Gillis Cashman, a managing partner at MC Partners in Boston, says it makes sense to charge extra to big content providers like Netflix, whose services at peak hours can sometimes consume more than 30 percent of total Internet traffic. Video is "significantly congesting these networks, and causing real issues for carriers where they have to spend a lot of money upgrading networks, and pushing fiber deeper into their networks," he says. "There is currently no model for monetizing that required investment."
In essence, he claims it's a problem for the big ISPs to provide the service they're paid by their customers to provide. In markets where they're essentially monopolies or oligopolies. Despite the fact that Netflix and other large-bandwidth consumers have specific programs that significantly reduce long-haul bandwidth congestion and provide better service to the end user. These same big ISPs are crying poverty while collecting vast profits from favorable fees and ever-increasing broadband rates, yet they've refused to participate in solving these problems.
In fact, these same big ISPs also are intentionally causing congestion problems on their own networks to force the issue. Mark Taylor at Level 3 goes into much detail on this in his post last week.

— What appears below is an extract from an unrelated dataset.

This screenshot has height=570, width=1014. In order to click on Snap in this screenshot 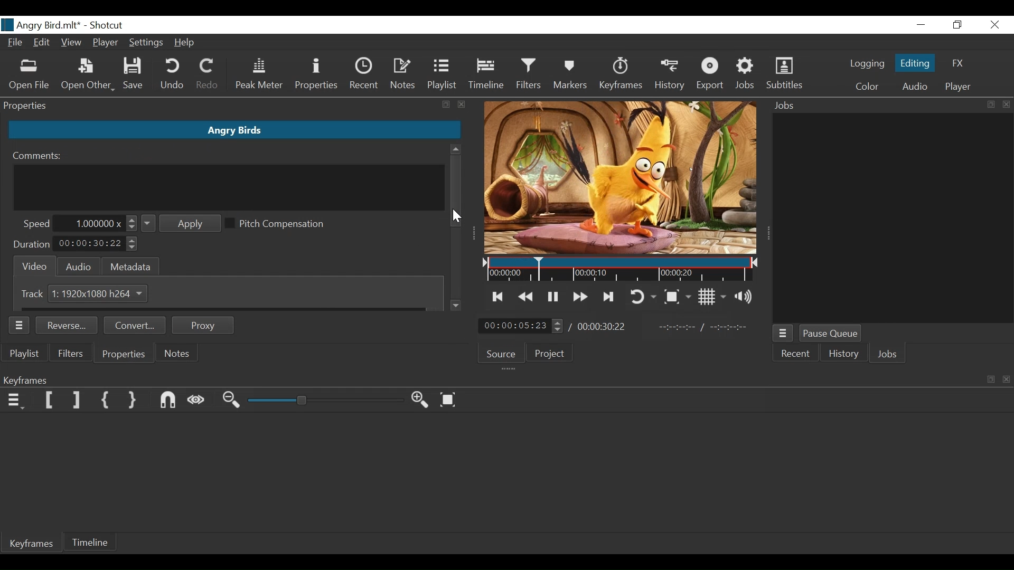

I urge you to read that post now, as he calls out six large ISPs, five in the U.S. and one in Europe, that are intentionally operating congested circuits to force capitulation from content providers. He declines to name the six but does note that "the companies with the congested peering interconnects also happen to rank dead last in customer satisfaction across all industries in the U.S. Not only dead last, but by a massive statistical margin of almost three standard deviations."
Naturally, there are two sides to this story. You can draw your own conclusions.